In the first season, we see Miles struggle with his anxiety. He articulates that he can’t breathe when forced into situations with his abusive father. Tightness in his chest and trouble breathing are very real physical symptoms of anxiety, but his symptoms are brushed away by his family.
When he can’t find a healthy way to cope, he turns to pills to self-medicate. Miles eventually suffers from panic attacks, is hospitalized, and turns to professional counseling for help.
Maya experiences PTSD and depression after a bush crash at the end of season 2. She expresses to her school counselor that she feels like she’s drowning, even though her responsibilities aren’t overwhelming. She tells her friends that she doesn’t even feel sad; she just feels numb.
No one believes that her feelings are more than typical teenage stress. She turns to online videos of violence and taking morbid pictures just to feel something. Eventually, she attempts to commit suicide and ends up in the hospital.
Hunter has trouble with managing his anger throughout season 1. He sends violent threats to others online. He writes a kill list and brings a gun to school. When he crashes his brother’s car in season 2, his parents send him to the hospital for help.
He’s reluctant to accept it, but eventually realizes he doesn’t want to keep pushing others away. He goes through treatment and eventually is able to continue on an outpatient basis.
One of the things I love most about these story lines is how these characters don’t magically get better overnight. Many shows address mental illness as an event. A character has a manic episode or a depressed moment, then they swing back to deal with the other drama like nothing ever happened.
Degrassi: Next Class follows these characters through their deepest pain and their road to recovery. Miles and Maya both go to therapy. Hunter even has an extended stay at a psychiatric inpatient facility. They share their struggles and the healing process with their loved ones.

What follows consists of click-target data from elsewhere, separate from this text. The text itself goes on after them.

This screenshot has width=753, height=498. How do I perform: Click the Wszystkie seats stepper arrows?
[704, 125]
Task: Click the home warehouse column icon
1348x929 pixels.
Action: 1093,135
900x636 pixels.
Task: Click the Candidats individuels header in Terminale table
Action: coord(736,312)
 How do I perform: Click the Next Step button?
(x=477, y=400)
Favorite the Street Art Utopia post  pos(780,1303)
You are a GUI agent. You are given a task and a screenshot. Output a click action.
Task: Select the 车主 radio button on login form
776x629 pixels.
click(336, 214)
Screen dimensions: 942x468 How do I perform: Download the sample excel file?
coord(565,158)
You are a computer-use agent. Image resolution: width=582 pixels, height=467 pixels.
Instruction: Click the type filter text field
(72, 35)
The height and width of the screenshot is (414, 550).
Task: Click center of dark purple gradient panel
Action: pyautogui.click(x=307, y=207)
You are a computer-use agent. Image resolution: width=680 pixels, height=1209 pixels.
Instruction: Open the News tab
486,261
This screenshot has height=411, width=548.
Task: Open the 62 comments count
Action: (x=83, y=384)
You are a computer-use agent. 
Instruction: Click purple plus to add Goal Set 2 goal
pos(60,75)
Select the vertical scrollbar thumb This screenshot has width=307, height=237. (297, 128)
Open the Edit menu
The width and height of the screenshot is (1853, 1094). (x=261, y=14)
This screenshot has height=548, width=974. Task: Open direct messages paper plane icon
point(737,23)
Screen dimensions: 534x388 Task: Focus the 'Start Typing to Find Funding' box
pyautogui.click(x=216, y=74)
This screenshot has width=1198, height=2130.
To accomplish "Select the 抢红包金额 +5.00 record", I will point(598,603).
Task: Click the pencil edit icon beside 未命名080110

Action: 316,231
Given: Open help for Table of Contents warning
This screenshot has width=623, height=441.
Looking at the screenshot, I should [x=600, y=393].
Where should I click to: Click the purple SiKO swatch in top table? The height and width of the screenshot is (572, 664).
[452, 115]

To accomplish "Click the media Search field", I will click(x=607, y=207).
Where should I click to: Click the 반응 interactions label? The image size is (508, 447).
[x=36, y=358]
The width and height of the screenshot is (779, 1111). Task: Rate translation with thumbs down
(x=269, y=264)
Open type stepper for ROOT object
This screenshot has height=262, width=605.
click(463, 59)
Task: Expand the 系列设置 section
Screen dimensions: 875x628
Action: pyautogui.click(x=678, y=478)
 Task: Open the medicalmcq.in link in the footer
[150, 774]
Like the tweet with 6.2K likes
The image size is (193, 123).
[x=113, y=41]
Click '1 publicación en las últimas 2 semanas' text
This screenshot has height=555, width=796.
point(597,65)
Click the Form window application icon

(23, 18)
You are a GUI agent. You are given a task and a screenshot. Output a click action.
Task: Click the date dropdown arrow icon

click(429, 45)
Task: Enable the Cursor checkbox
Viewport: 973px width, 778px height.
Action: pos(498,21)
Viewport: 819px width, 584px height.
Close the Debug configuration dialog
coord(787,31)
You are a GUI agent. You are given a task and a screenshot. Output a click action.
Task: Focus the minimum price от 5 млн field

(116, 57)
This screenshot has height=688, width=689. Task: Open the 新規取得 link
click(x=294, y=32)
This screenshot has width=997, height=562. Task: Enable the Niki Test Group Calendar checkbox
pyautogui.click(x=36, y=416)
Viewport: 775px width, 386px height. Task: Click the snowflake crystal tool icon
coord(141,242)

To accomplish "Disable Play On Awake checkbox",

This openness creates dialogue between characters in the show about mental illness. More importantly, it offers that same opportunity to viewers of the show. It lets people know they are not alone in their struggles. It shows it’s okay to ask for help and that dealing with a mental illness is a process. That is a powerful message. Degrassi tells it well.
There’s your Degrassi: Next Class recap of some of the most important social issues the show addressed in its first three seasons. With season 4 dropping this week, what else do you want to see the show address?